• **Input records**:
○ ○ ○ ○
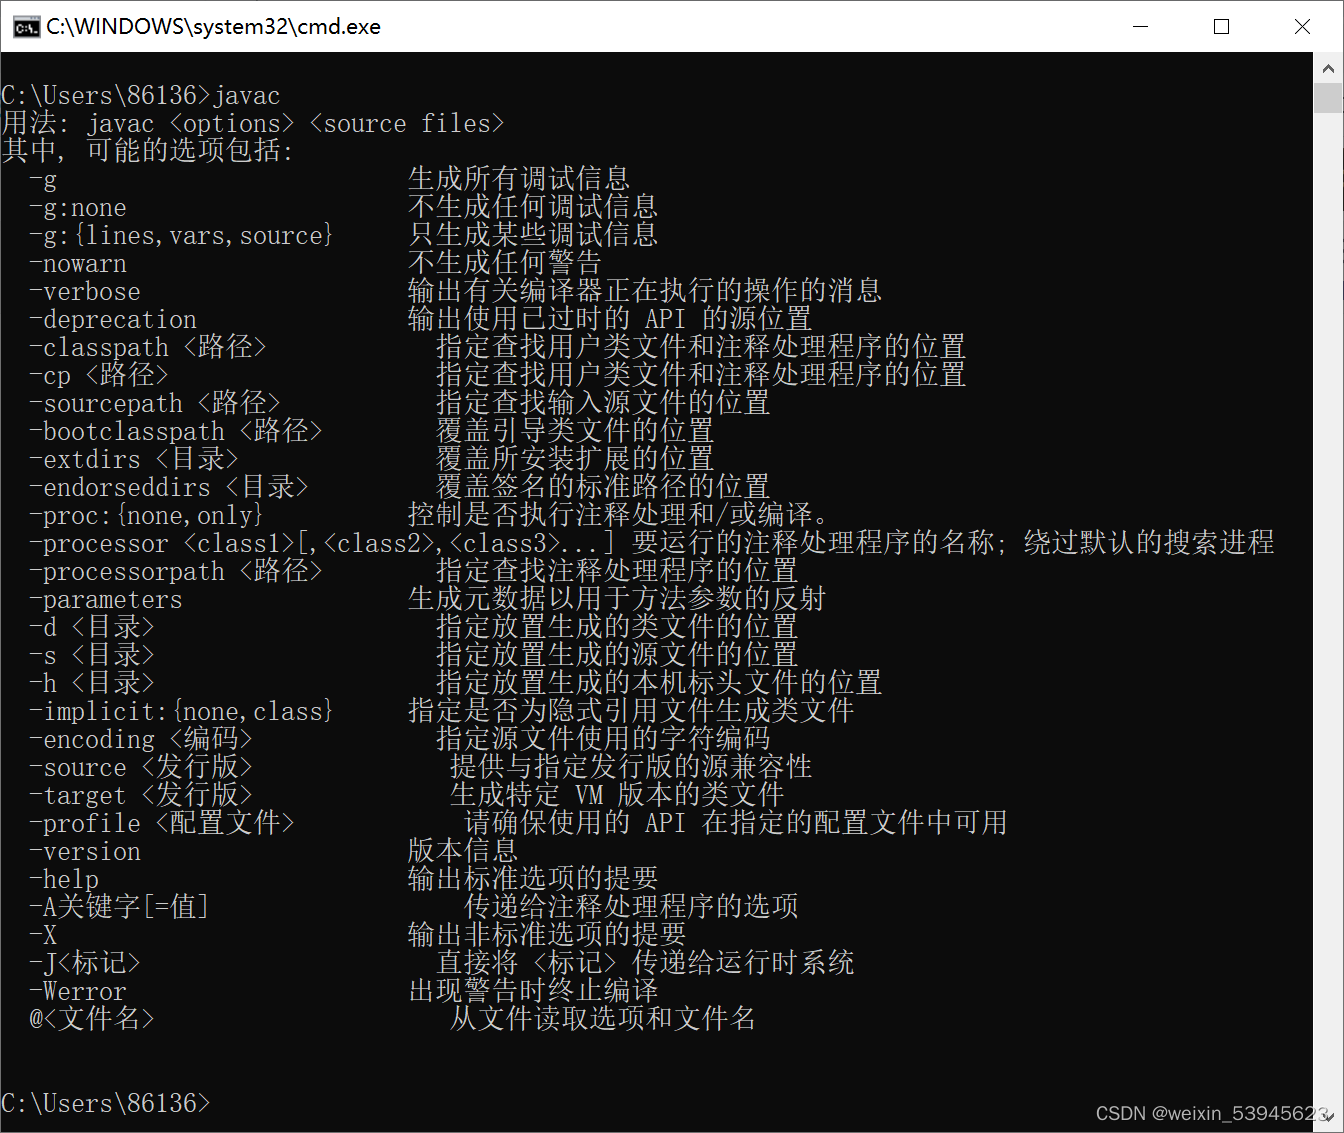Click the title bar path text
○ ○ ○ ○
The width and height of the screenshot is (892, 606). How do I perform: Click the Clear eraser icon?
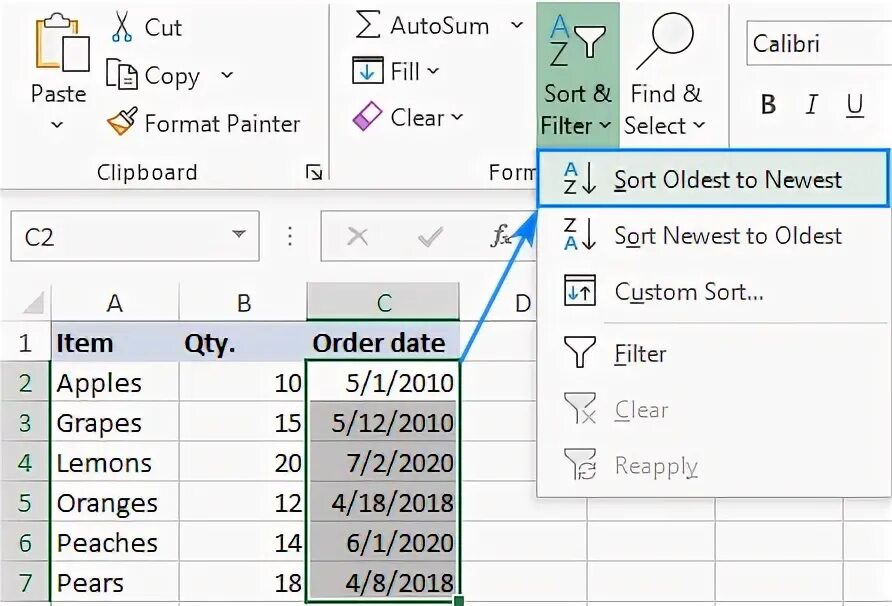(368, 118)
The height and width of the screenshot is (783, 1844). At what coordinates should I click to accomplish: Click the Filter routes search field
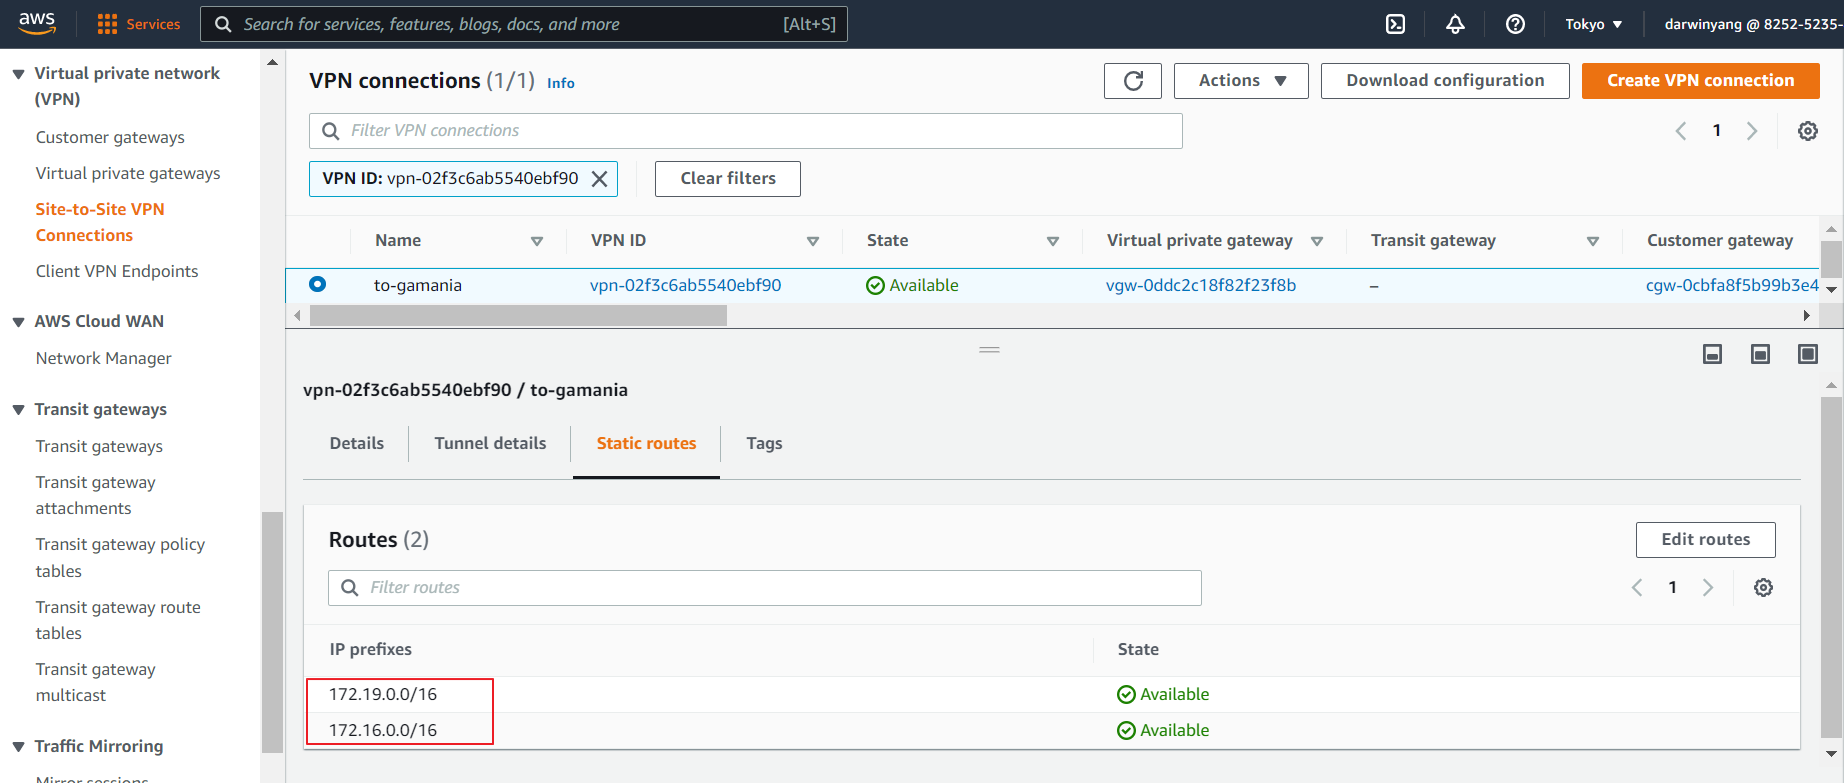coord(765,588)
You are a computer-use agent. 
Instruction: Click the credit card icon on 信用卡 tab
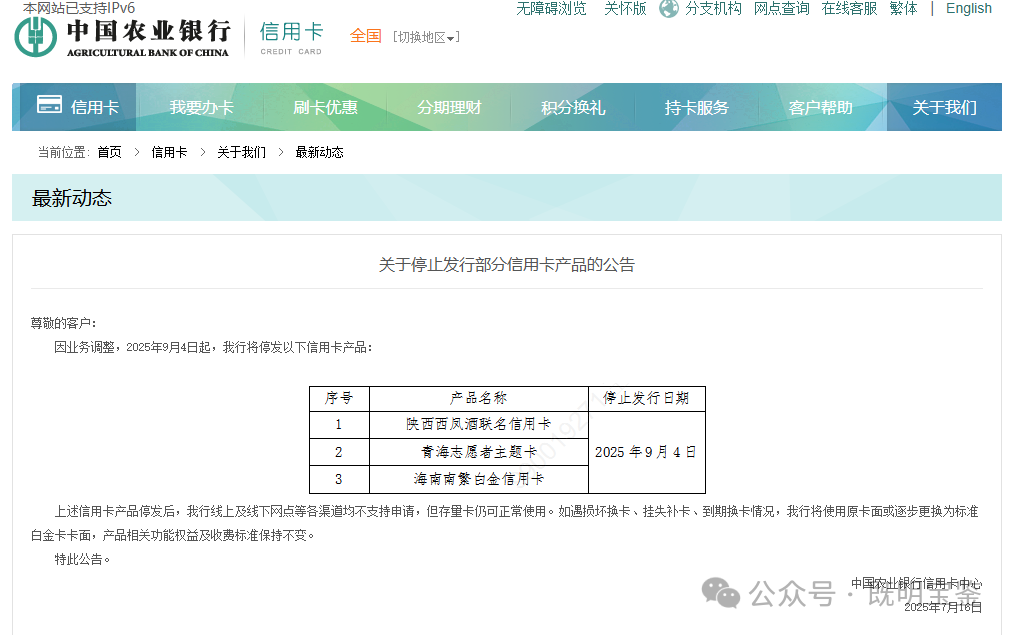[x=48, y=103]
○ ○ ○ ○
• **What you should do**:
Nothing but the lines from the one with "The width and" up to and including the one with "You are a computer-use agent." should be printed, exactly as they read above. Please keep the pictures out.

• **Answer space**:
The width and height of the screenshot is (892, 606). How do I perform: Click the Clear eraser icon?
(368, 118)
The height and width of the screenshot is (783, 1844). At what coordinates should I click to accomplish: Click the Filter routes search field
coord(765,588)
You are a computer-use agent. 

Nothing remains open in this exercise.